= Plug-in electric vehicles in Louisiana =

As of February 2023, there were 7,150 electric vehicles registered in Louisiana.

==Government policy==
As of May 2022, the state government offered tax rebates of up to $2,500 for electric vehicle purchases.

In June 2022, the state government introduced an annual registration fee of $110 for electric vehicles.

==Charging stations==
As of May 2023, there were 191 public charging station locations with 488 charging ports in Louisiana. As of July 2022, there were 12 public DC charging stations in Louisiana.

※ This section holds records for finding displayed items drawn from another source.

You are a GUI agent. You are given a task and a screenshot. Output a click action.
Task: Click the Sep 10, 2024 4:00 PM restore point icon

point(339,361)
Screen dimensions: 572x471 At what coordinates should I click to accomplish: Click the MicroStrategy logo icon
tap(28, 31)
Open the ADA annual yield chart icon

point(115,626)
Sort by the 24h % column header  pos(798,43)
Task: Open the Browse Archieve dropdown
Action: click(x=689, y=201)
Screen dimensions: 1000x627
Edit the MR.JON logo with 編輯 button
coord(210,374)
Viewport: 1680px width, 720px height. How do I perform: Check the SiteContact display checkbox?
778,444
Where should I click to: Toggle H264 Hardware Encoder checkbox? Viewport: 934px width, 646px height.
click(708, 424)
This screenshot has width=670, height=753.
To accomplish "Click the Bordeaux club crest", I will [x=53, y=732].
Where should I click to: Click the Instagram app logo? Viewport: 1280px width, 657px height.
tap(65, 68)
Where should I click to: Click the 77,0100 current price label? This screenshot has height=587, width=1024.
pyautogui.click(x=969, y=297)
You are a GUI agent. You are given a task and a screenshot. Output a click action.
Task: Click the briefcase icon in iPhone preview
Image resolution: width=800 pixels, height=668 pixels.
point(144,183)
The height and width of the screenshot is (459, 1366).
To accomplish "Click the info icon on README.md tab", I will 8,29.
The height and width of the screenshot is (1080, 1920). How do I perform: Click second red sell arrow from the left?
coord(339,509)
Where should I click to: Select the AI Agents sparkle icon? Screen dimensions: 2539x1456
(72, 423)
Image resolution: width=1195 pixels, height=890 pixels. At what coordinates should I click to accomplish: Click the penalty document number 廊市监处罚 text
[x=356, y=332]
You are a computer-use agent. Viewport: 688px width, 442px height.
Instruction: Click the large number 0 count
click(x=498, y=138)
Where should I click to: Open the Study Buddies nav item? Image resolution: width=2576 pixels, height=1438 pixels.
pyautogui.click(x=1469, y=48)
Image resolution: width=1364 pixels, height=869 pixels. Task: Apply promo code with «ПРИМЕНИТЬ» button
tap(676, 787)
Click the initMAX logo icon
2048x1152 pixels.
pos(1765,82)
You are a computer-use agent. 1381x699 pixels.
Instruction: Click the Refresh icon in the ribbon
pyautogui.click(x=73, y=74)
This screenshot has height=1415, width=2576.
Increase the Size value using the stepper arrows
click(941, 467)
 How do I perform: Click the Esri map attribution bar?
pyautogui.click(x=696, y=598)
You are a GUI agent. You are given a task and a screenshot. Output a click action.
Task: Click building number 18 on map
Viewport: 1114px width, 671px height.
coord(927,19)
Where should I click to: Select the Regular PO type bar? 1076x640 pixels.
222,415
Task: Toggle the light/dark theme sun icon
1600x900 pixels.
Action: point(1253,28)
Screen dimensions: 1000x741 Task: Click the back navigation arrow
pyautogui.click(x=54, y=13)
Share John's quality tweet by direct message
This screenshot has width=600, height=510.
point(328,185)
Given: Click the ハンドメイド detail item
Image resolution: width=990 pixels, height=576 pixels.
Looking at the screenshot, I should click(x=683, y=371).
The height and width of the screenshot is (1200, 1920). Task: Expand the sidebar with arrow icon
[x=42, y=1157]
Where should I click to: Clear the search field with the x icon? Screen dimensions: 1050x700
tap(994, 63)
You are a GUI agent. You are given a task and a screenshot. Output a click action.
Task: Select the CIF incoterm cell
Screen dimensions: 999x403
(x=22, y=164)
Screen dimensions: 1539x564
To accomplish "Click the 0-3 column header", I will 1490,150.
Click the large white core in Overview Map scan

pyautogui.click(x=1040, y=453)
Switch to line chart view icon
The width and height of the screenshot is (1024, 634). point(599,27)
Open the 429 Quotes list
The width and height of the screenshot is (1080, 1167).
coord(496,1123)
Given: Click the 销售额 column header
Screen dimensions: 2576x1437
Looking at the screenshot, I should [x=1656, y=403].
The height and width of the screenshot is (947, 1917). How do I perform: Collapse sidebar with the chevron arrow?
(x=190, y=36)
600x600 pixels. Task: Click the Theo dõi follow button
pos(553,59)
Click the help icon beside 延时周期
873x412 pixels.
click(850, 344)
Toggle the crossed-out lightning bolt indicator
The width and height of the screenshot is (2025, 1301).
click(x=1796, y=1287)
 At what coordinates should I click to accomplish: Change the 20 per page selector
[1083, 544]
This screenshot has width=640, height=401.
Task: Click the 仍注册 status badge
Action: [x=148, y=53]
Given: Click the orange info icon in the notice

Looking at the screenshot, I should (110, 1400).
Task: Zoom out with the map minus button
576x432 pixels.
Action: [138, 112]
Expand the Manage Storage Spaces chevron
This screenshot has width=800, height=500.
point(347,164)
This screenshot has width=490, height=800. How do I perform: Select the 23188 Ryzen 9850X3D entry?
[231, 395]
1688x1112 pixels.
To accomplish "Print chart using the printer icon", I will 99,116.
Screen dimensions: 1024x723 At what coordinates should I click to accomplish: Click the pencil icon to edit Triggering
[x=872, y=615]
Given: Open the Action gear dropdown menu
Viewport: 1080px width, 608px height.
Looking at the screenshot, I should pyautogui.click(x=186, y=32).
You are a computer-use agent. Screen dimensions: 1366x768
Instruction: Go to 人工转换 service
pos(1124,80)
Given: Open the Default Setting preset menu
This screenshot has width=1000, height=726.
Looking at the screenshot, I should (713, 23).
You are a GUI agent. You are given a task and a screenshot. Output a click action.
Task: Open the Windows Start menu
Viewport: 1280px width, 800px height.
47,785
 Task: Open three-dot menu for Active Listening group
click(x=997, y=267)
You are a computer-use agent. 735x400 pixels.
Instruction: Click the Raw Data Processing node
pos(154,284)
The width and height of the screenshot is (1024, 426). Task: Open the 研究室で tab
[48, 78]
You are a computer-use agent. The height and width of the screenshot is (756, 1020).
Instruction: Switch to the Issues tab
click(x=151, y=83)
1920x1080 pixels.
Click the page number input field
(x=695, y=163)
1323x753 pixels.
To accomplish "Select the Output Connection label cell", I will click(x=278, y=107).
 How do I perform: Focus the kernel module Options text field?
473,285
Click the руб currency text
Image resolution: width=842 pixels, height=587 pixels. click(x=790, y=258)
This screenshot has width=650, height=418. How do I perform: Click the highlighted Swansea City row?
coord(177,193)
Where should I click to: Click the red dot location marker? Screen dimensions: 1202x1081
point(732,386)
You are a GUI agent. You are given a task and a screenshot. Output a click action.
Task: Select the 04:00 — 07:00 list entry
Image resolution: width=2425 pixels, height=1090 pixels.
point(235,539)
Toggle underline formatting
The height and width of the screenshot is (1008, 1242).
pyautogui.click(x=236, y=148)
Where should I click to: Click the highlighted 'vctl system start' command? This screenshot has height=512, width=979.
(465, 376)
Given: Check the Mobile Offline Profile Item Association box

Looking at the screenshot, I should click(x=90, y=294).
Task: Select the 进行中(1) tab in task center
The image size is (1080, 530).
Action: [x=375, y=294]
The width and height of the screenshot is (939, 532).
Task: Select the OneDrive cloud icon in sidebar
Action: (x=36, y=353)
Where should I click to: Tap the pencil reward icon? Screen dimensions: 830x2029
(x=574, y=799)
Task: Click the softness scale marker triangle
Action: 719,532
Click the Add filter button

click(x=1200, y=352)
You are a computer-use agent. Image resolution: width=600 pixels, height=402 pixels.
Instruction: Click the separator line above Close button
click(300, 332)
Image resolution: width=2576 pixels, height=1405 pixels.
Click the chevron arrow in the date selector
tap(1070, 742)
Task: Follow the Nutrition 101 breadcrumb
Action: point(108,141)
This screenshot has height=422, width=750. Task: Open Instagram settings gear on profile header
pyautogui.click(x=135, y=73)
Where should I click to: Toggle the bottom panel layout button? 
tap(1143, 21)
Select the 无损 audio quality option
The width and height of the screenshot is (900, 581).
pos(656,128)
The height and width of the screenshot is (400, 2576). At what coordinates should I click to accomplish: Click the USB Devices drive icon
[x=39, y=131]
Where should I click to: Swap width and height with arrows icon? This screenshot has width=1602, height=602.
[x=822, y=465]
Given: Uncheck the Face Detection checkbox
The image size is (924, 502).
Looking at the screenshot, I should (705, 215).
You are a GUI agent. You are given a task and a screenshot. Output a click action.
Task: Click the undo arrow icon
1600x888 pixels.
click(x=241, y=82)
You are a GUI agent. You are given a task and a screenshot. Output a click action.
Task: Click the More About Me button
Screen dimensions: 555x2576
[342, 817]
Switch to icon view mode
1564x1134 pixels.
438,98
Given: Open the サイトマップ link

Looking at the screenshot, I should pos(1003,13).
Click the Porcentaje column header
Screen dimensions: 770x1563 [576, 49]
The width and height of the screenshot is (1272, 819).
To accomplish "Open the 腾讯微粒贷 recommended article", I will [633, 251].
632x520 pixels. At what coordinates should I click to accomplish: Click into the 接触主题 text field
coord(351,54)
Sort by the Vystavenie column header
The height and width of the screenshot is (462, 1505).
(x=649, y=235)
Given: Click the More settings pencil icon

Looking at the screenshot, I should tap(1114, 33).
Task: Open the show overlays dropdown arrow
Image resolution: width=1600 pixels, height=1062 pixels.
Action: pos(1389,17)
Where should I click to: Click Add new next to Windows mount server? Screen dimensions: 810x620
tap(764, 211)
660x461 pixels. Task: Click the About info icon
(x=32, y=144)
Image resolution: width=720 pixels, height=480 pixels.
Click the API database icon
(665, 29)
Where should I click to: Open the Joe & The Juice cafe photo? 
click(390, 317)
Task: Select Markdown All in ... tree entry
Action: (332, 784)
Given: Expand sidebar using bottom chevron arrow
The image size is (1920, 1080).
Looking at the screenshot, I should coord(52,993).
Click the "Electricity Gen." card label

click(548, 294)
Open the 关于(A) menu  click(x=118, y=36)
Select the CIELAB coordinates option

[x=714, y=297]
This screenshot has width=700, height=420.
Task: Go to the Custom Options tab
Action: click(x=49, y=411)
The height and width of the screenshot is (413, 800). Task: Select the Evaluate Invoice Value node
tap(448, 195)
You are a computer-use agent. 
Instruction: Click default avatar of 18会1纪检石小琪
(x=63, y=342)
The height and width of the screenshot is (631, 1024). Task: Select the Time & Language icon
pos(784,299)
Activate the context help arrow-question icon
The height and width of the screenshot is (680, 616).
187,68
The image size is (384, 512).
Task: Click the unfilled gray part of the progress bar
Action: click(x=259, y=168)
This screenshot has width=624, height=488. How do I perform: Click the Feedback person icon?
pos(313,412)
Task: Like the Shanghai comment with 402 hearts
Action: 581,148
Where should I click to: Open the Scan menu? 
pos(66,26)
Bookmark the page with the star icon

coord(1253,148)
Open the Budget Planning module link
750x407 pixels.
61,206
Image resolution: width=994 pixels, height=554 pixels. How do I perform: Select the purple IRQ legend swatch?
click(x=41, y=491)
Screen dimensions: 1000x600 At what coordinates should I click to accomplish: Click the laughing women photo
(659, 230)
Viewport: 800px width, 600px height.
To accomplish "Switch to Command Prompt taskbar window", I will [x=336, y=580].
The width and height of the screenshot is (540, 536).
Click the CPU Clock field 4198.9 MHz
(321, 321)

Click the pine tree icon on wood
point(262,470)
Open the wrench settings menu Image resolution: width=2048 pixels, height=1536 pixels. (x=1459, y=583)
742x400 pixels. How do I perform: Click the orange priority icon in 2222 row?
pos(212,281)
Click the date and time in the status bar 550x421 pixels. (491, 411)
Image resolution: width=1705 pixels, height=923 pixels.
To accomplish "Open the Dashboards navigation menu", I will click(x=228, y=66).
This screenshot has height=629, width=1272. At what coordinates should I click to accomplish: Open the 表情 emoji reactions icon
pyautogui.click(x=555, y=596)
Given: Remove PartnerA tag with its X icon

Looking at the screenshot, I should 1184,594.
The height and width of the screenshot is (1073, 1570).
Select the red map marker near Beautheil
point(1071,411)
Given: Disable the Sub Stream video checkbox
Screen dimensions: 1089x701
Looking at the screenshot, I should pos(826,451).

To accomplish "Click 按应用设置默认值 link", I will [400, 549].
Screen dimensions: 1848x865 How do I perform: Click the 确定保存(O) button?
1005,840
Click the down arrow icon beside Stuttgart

The Infrastructure Investment and Jobs Act, signed into law in November 2021, allocates to charging stations in Louisiana.

==By region==

===Alexandria===
As of August 2022, there were 38 electric vehicles registered in Rapides Parish, and none registered in Grant Parish.

As of August 2022, there were 2 public charging stations in Alexandria.

===Baton Rouge===
As of 2022, there were 48 public charging stations in Baton Rouge.

===Lafayette===
The first public charging stations in Lafayette opened in July 2019.

===Monroe===
As of November 2021, there was one public charging station in Monroe.

===New Orleans===
In January 2022, the New Orleans city council unanimously passed an ordinance requiring that the city's light-duty vehicle fleet be transitioned entirely to electric by 2025. The first electric vehicles were added to the fleet in March 2023.